■ **Assigned task**:
Please list the groups of people that the monkeypox vaccine article below says the new eligibility criteria will include.

DC Health expands monkeypox vaccine eligibility requirements

Health officials in D.C. announced Friday that the District's eligibility for the monkeypox vaccine is being expanded to include more people who visit the city.

According to D.C. Health, the new eligibility criteria will include District residents, individuals who work in the District, students enrolled at District universities/colleges, and persons affiliated with D.C. Health Programs that receive health care services in the District, who are 18 years or older, and meet one of the following criteria: 

  • All people, of any sexual orientation or gender, who have had multiple sexual partners in the past 2 weeks, including those currently considered highest risk: gay, bisexual, and other men who have sex with men, transgender men, and transgender women
  • Sex workers (of any sexual orientation or gender)
  • Staff (of any sexual orientation or gender) at establishments where sexual activity occurs (e.g., bathhouses, saunas, sex clubs)

READ MORE: DC Health provides weekly monkeypox vaccination clinics for eligible residents

The vaccine was previously only available for D.C. residents.

D.C. Health says the new eligibility criteria is in line with CDC’s current vaccination criteria and will go into effect on Saturday, August 13.

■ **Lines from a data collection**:

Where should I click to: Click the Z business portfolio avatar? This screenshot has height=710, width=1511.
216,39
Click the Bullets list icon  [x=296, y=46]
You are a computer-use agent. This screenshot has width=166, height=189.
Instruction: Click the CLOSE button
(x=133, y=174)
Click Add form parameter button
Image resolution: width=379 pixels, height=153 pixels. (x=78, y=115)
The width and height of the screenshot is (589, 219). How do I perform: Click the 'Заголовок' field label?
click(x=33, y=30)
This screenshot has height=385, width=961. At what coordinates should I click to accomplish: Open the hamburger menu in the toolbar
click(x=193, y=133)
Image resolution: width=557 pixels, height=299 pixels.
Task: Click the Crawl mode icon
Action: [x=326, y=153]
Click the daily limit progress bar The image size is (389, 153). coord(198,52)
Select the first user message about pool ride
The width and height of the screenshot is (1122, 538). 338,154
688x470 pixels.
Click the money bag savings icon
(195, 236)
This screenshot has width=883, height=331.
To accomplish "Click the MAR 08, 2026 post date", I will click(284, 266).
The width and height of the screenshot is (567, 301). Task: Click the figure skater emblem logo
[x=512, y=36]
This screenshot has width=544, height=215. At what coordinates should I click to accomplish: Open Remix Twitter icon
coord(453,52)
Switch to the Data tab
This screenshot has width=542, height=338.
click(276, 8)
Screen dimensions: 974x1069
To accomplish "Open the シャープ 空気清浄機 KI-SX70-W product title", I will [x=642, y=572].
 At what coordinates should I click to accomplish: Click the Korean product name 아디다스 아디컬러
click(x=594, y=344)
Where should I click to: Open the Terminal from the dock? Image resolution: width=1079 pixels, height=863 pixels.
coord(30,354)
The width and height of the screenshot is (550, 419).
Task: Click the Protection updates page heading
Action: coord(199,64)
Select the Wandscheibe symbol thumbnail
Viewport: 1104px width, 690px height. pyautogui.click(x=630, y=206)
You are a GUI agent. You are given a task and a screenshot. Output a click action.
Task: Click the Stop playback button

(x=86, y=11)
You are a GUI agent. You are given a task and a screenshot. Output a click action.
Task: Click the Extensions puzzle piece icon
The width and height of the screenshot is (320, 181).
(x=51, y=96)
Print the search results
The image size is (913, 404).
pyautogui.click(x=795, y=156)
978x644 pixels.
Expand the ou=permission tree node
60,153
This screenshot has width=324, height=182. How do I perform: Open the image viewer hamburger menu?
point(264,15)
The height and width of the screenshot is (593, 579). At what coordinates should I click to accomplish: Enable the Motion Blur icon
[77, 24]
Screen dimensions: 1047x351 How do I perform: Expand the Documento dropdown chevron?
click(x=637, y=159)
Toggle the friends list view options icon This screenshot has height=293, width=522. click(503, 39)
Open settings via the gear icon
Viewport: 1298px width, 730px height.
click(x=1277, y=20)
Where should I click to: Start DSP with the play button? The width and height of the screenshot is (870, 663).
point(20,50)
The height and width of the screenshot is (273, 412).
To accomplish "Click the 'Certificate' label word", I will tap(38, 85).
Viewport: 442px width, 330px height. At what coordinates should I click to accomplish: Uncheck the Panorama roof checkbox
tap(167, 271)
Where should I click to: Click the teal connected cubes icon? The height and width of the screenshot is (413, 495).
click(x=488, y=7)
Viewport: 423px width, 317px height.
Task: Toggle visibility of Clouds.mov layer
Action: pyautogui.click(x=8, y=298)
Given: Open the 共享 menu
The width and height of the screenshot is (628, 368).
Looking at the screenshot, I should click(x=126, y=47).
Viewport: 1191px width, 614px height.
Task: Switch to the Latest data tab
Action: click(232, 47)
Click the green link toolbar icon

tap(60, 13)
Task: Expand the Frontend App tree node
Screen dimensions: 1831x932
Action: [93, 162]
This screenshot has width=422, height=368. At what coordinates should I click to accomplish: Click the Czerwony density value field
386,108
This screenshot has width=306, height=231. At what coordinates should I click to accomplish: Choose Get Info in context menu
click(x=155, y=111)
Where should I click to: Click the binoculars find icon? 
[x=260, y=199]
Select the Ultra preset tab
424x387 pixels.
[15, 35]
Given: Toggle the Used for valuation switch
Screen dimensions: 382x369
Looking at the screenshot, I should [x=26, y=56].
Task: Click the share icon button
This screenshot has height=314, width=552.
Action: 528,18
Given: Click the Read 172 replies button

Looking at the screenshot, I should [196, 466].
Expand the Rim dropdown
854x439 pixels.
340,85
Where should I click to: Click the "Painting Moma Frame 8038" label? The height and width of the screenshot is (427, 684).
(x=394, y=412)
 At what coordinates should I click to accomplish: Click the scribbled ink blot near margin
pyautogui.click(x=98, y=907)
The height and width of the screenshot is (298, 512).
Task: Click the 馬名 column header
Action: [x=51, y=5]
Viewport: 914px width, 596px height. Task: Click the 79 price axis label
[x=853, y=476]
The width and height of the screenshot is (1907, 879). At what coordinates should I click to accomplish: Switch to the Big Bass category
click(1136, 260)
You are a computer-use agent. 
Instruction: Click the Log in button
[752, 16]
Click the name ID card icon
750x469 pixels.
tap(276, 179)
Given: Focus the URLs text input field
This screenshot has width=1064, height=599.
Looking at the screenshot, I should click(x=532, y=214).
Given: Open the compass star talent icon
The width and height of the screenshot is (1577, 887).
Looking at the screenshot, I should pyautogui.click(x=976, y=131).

■ **Exercise solution**:
- District residents
- Individuals who work in the District
- Students enrolled at District universities/colleges
- Persons affiliated with D.C. Health Programs that receive health care services in the District